The road to healing is not “one size fits all,” for each person’s journey is different. One victim of sexual abuse may tell his family what happened and be told that they’re lying; while another person may be able to experience full cooperation from their family members as well as the community, and may even see their perpetrator brought to justice. This is to say, the events surrounding the assault have their effects as well as the crime itself does on the victim.
One thing I am most certain of is that you cannot heal from sexual assault unless you are willing to face the truth, talk about it, share your story with empathic others, grieve your loss of trust and sense of security in the world, and feel your pain until you have completed the process of grief.
In order to face the truth, defense mechanisms must be challenged. These have the faces of denial, minimization, forgiving too soon, dismissing, dissociating, addictions, intellectualizing, and a variety of other creative methods of numbing reality.

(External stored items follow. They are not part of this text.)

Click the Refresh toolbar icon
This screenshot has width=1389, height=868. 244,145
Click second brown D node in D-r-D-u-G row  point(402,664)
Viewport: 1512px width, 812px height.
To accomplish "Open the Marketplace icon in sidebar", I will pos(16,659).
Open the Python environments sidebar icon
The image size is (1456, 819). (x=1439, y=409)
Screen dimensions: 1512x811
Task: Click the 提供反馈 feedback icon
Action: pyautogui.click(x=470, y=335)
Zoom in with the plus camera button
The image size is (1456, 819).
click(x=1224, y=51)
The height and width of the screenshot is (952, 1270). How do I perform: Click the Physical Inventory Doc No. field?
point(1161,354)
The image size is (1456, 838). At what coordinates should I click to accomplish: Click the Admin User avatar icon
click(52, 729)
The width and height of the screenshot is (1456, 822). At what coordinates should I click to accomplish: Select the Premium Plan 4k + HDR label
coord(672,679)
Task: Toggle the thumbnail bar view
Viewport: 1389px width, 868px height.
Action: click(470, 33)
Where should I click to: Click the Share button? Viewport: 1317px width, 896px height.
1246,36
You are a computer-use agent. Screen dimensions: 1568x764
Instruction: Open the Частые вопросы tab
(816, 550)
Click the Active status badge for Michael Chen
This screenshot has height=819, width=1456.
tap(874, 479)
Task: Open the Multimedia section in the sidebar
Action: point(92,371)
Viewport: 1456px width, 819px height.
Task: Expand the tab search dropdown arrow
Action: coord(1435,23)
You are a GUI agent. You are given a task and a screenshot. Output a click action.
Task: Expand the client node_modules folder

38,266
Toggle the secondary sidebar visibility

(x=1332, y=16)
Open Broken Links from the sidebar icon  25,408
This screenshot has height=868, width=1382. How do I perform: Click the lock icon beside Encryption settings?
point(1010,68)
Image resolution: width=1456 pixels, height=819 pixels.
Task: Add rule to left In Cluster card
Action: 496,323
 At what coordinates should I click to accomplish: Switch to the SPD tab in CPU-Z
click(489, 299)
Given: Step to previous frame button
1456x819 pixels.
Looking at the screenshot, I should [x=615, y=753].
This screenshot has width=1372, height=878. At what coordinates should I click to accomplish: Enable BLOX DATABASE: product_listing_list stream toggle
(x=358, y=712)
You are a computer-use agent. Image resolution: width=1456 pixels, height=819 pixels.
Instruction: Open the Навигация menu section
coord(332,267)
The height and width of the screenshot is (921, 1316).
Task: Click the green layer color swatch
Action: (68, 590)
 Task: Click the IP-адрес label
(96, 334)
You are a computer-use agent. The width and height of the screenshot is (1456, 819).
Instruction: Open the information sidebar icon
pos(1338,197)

Resilience must be built. Resilience factors include: healthy connections with others, the ability to self-soothe difficult emotions, cognitive flexibility, principle-driven living, positive outlook on future (hope), an internal locus of control (that is, you see that you have some power over your own life), and the ability to experience positive emotions more often than negative ones. If you don’t have the qualities required for resilience already, the good news is that they can be learned and developed over time.
Resilience, in my opinion, is the number one necessary ingredient for overcoming any type of trauma, and this would include sexual assault. One aspect of resilience is to not only focus on the need for healing the wounds caused by the trauma, but also to focus on the “Post Traumatic Growth” resulting from the life altering experience. Post Traumatic Growth emphasizes that strengths can emerge through suffering and the resulting struggle to overcome.
Yes, PTSD is a result of trauma and must be addressed; but, PTG has been found to exist as well. Many survivors and thrivers of trauma actually realize that they have learned some valuable wisdom. Survivors have found their inner strength and resolve, tenacity and hope. Without embracing denial, reality can be faced, challenged, grieved, and accepted. The survivor of sexual abuse rises up and discovers that he or she is whole. She or he triumphs in self-empowerment, able to face the rest of his or her life boldly.